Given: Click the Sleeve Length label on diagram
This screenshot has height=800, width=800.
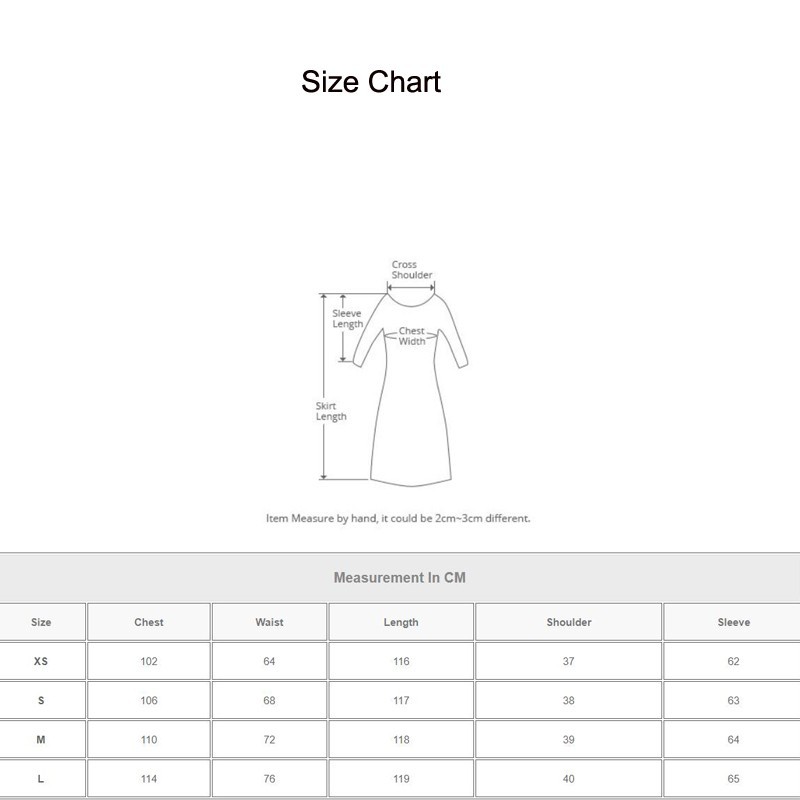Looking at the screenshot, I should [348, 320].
---
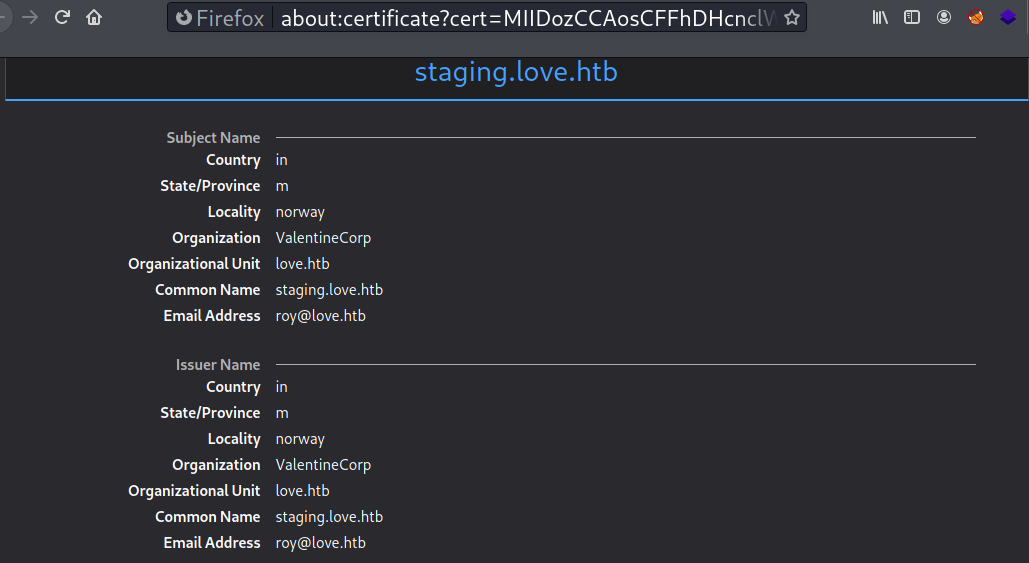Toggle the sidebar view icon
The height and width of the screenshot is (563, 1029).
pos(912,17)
...
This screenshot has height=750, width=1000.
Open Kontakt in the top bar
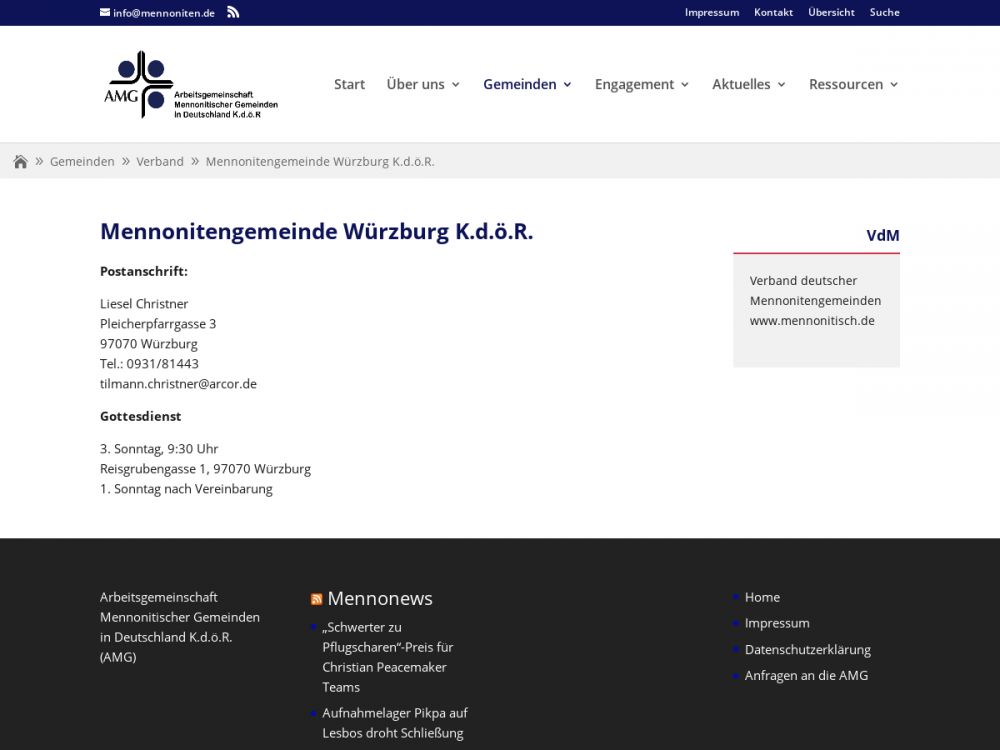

--- Assignment ---
Reproduce exactly, and only, the part of the listing above that begins at the line with "This screenshot has height=750, width=1000." and goes on through the line with "Open Kontakt in the top bar".

--- Task answer ---
This screenshot has height=750, width=1000.
Open Kontakt in the top bar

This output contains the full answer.